Sainte-Maure-de-Rouraine / La-Celle-Saint-Avant / Port-de-Pile / Colombier / Les-Ormes
23 kms 060 - (336 kms 880)


     J'ai encore entendu fureter mais cette fois, je pense qu'il s'agit d'un animal. Je ne m'en suis pas préoccupé. J'avais trop envie de dormir.

     Ce matin, c'est à Sainte-Maure-de-Touraine que je déjeune. Un petit bistrot bien sympa tenu par un couple d'homme. L'un est derrière le bar à essuyer des verres tout en chantant la chanson de Régine :

     "Quand vient l'Mardi, la grande Zoa
       met ses bijoux, ses chinchillas
       et puis à minuit, la grande Zoa
       autour du cou s'met un boa..."

     L'autre balaie la salle en se dandinnant. J'adore et je reprends avec le premier :

     "Y en a qui marmonnent
       que la grande Zoa
       ce serait un homme
       on dit ça..."

     Du coup, je me fais deux copains. Je ne sais pas s'ils sont franchisés par Michou mais à Sainte-Maure, le show est là et l'ambiance garantie. Tous les clients peuvent en profiter et je constate qu'ils sont aimés de tous. Ca rentre en rigolant et ça ressort le coeur aux anges. C'est vraiment ce qui s'appelle bien commencer sa journée mais je ne veux pas m'attarder et finir à lever une jambe sur une table.

     Clopin-clopant, je progresse en savourant la campagne tourangelle et prends ici et là quelques photos. A une bifurcation, j'ai quand même un petit doute et pour me rassurer, je demande les lumières d'une fermière. Tout va bien, je ne suis pas perdu. Je dois traverser ce sentier boisé et prendre le premier chemin qui tourne à gauche. En bon élève, je suis ses instructions et découvre en plus une balise coquillée. Je suis sur le bon cheval et avance de plus belle. Cependant, la ville suivante me semble bien plus loin que ce que j'avais noté. J'enclenche encore sur au moins deux kilomètres et c'est le drame ; Je reconnais un croisement passé quelques heures plus tôt. Je venais de là et ça me met K.O technique avant la sonnerie du premier round.
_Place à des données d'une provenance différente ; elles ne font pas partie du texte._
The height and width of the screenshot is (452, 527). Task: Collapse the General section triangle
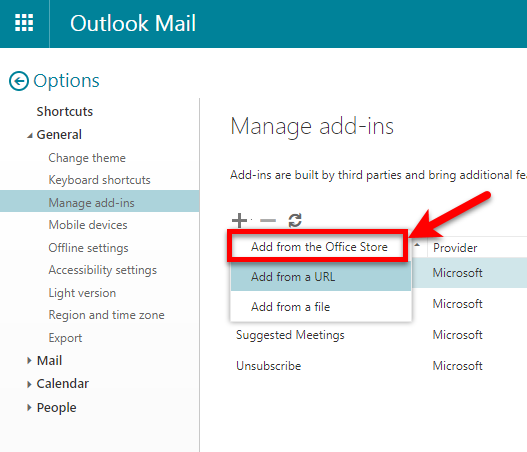[x=30, y=135]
     Il y a une autre balise que je suis sur plus d'un kilomètre puis j'aperçois enfin le panneau d'une ville : Sainte-Maure-de-la-Touraine... J'ai tourné en rond. Quatorze kilomètres pour ma pomme...

     Au carrefour d'après, j'essaie de demander ma route à un automobiliste, mais celui-ci démarre comme si j'étais un tueur en série. J'ai plus de chance avec le deuxième qui m'apprend que la Celle-Saint-Avant se situe douze kilomètres plus loin. Je n'ai qu'à monter dans son fourgon, il va m'y conduire.
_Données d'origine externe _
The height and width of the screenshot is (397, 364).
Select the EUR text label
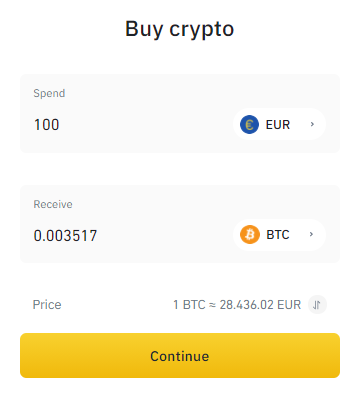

     - Non, non ! Je ne peux pas.
     - Et pourquoi donc ? Y a pas de dérangement puisque j'y vais.
     - C'est que Compostelle ça se fait à pied. Pas en bagnolle.

     Mon gars éclate de rire ;

     - T'es en train de me dire que si tu montes, c'est triché ?
     - Bah oui...
     - Mais puisque tu les a marché ces kilomètres ! D'accord, pour des queues de cerise mais ils sont là. En montant, tu ne fais que réctifier une erreur. Y a pas de triche...

     Ca se plaide, alors je grimpe dans la fourgonnette.

     De la Celle-Saint-Avant, j'enquille "loyalement" sur Port-de-Pile, Colombiers et les Ormes. Là je m'arrête parce qu'il y a un camping. J'appelle pour une douche contre espèce trébuchante et la gérante me répond qu'il n' y a pas de souci, je suis attendu. Ca change plutôt de l'accueil d'hier, non ?

     Au passage, je croise un groupe de jeunes occupés à picoler à la terrasse d'un café et dans le lot, il y a un pèlerin avec un sac deux fois plus gros que le mien, accompagné d'un chien. Je ne sais pas qui est le plus pouilleux des deux et m'arrête taper la discute.

     - Je viens de Maubeuge me dit-il et toi ?
     - Pas loin de Paris.

     Il m'invite à m'assoir mais je décline parce que tout me dérange chez lui. Il me fait plus penser à un poivrot en perdition sur les chemins de l'alcool que ceux de Compostelle. Je n'aime pas sa gouaille, son air satisfait qu'il affiche et la façon qu'il a de roter après une gorgée de bière.

-2-

     La gérante, elle, est un vrai délice. Le coin plus qu'agréable alors enfin de compte, je me décide à y planter ma tente. Cela me donnera l'occasion de faire un peu de lessive, ce qui ne sera pas non plus du luxe. le Nirvana pour quatre euros cinquante ! J'en suis d'ailleurs très étonné et demande s'il n y a pas erreur sur le tarif, mais non.

     L'hygiène n'est pas optimale lorsqu'on bivouaque. Ce n'est pas Dimanche tous les jours et on n'a pas trop l'occasion de vêtir une chemise blanche mais de vous à moi, ça m'étonnerait que Christophe Colomb se lavât matin et soir quand il découvrît les Amériques. je ne sais pas si vous vous rendez bien compte des aléas climatiques mais lorsqu'il fait entre -1 et 4° comme ça l'est en ce moment à l'aube, est-ce qu'il y a de quoi être très regardant ? Si vous me répondez oui, je vous traiterai de menteur sans ciller.